## Written instruction 1
Translate this sentence from the passage on the history of the firewall into Spanish: "The first NAT device was the PIX firewall, circa 1994, followed by everyone else."
## Written instruction 2
Resume the passage on the history of the firewall, writing on from its final sentence.

## Given passage
## BEGIN
The Evolution of the Firewall Part I - Help Me Find Unicorns at RSA

The Evolution of the Firewall Part I - Help Me Find Unicorns at RSA

Allow Anyone on the Inside to Get Out

Assuming the first firewall policy ever written was: “Allow anyone on the inside to get out, but keep everything out there from getting in”, this firewall would have been from the late 1980’s and deployed as a router with filtering rules. I would argue that the first widespread use of firewalls was an unintentional one, through the use of NAT, whose very nature allowed connections from the inside without much configuration, but required a very manual setup to allow addresses from the outside to communicate with a select group of hosts on the inside. The first NAT device was the PIX firewall, circa 1994, followed by everyone else. This “byproduct firewalling” made itself available to those who were “fortunate” enough to not have a publicly routable netblock assigned to them, for use on internal hosts. I remember the days when those netblocks were readily available, and the increasing number of hoops you had to jump through to obtain one as the years rolled by. Everything old is new again, you can say that with IPv6 routable address space and no NAT.  

Which State are you In?

The evolution of the firewall beyond filtering and NAT took place in 1994 with the introduction of Check Point Software’s FireWall-1 product. Stateful firewalls soon became the norm, where the state of a connection is tracked in a state-table, allowing the firewall to make intelligent decisions about the legitimacy and nature of a packet. What is interesting is that deep packet inspection, or application awareness arose early on in the firewall evolution, even before stateful inspection was introduced. The TIS Firewall Toolkit or FWTK was made freely available in 1993, but was not widely deployed due to expensive hardware requirements at the time. It is also obvious that the perceived need would have been low, and non-existent outside of the usual suspects of DARPA, government, military and their close associates. Interesting to note, DPI arrived on the scene as a marketing term 10 years after the introduction of FWTK, with its code making its way into commercial products including Gauntlet and Sidewinder.
## END
## Extracted records
## BEGIN
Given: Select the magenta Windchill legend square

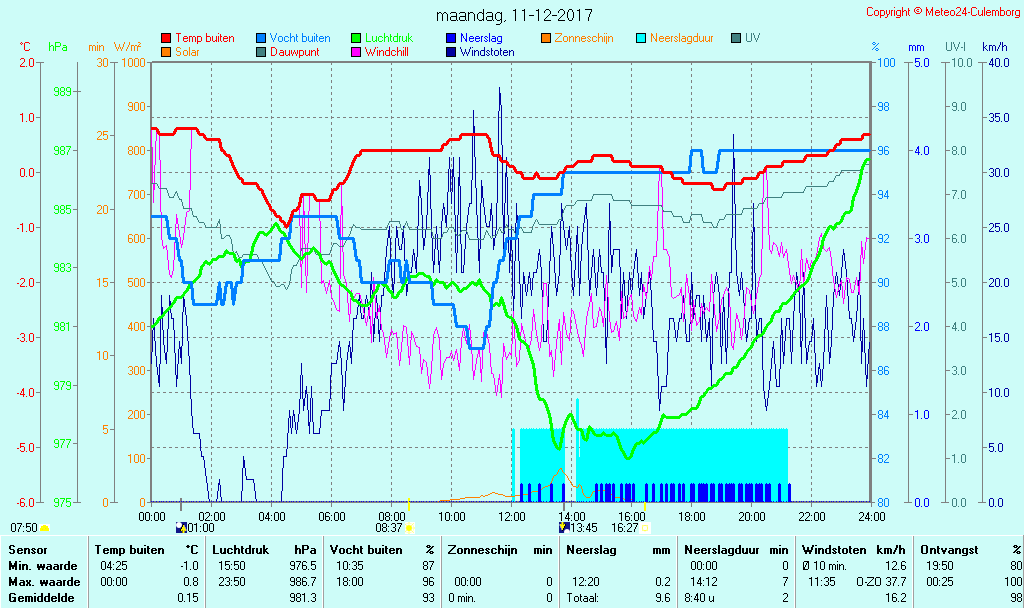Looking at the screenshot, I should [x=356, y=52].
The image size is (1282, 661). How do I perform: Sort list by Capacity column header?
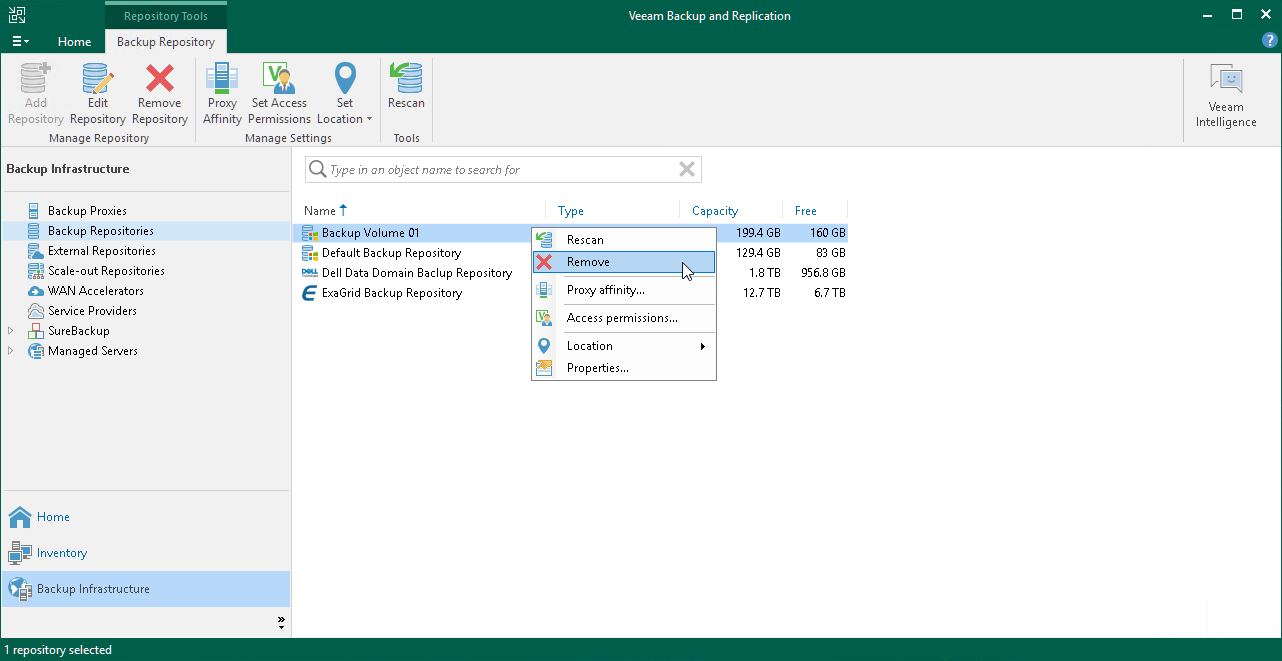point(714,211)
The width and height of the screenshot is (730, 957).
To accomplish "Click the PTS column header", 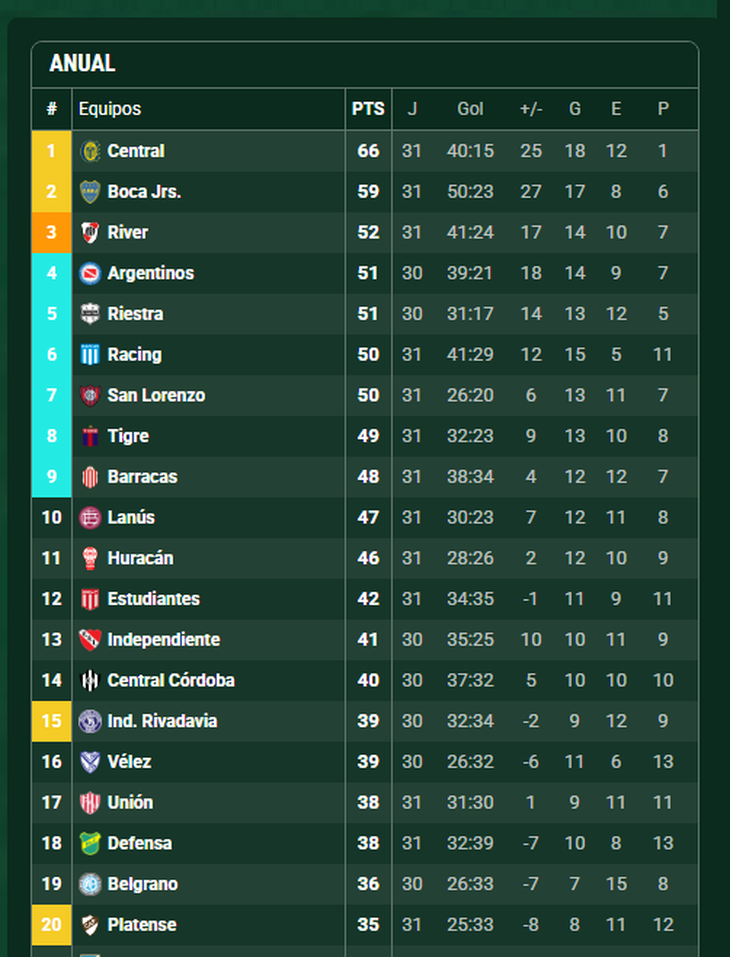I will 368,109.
## END
## BEGIN
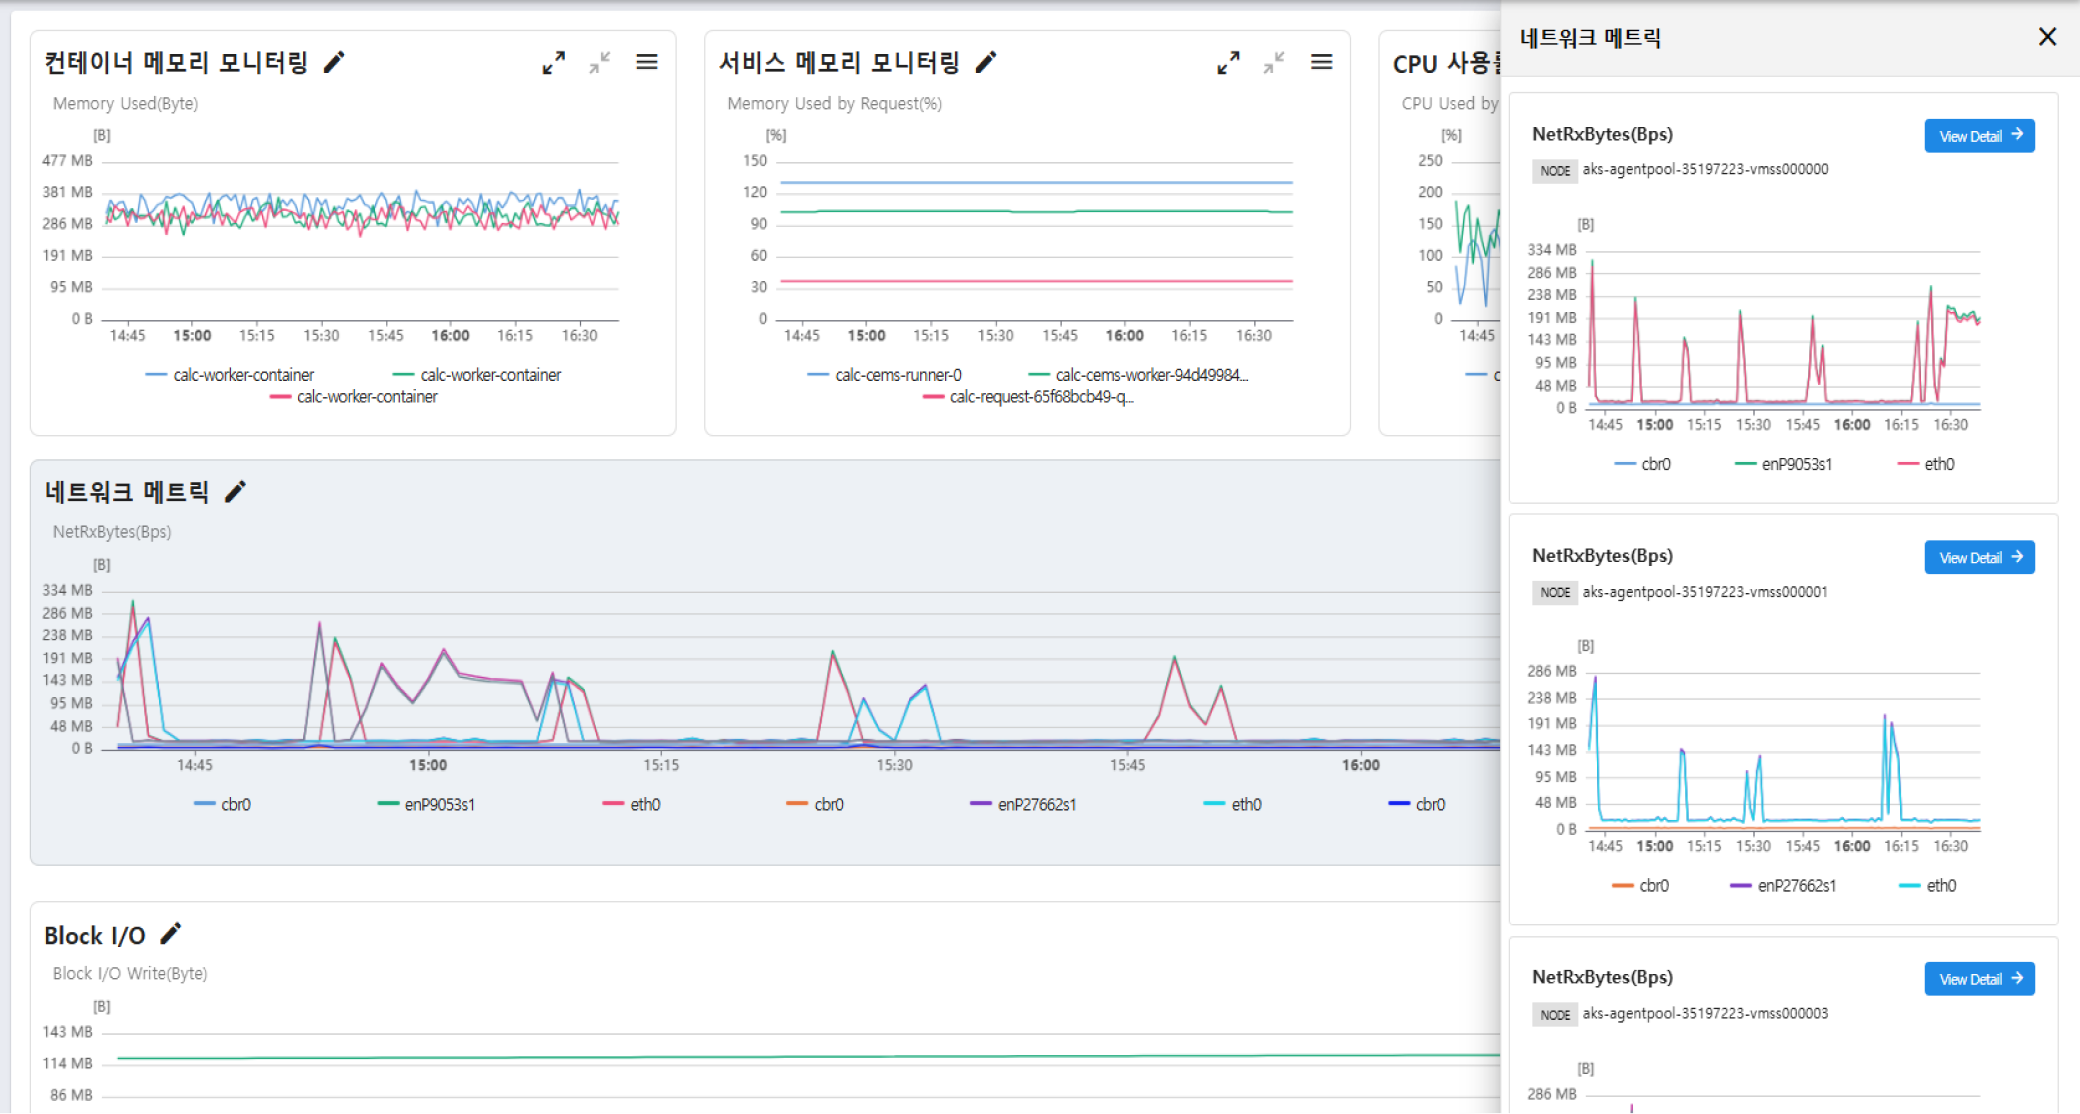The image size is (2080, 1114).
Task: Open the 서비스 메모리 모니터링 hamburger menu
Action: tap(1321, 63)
## END
## Answer 1
El primer dispositivo NAT fue el firewall PIX, hacia 1994, seguido por todos los demás.

## Answer 2
Early firewall requirements including the “first firewall policy” stated above were simple, supporting simple applications including remote terminal access, FTP (when it actually worked, remember passive FTP settings anyone?), and email. These requirements did not stay simple for long as applications and services evolved into the data encryption, voice, video, web and IoT we have now. Naming those few, I am sure there are firewall admins out there that think about the department-by-department dissection of Facebook and its associated services into a laundry list of firewall rules allowing video for marketing and no access for shipping and receiving. Complexity arrived and exponentiated. Some firewalls ground to a halt, and in came the vertical box pushers until the horsepower game changed.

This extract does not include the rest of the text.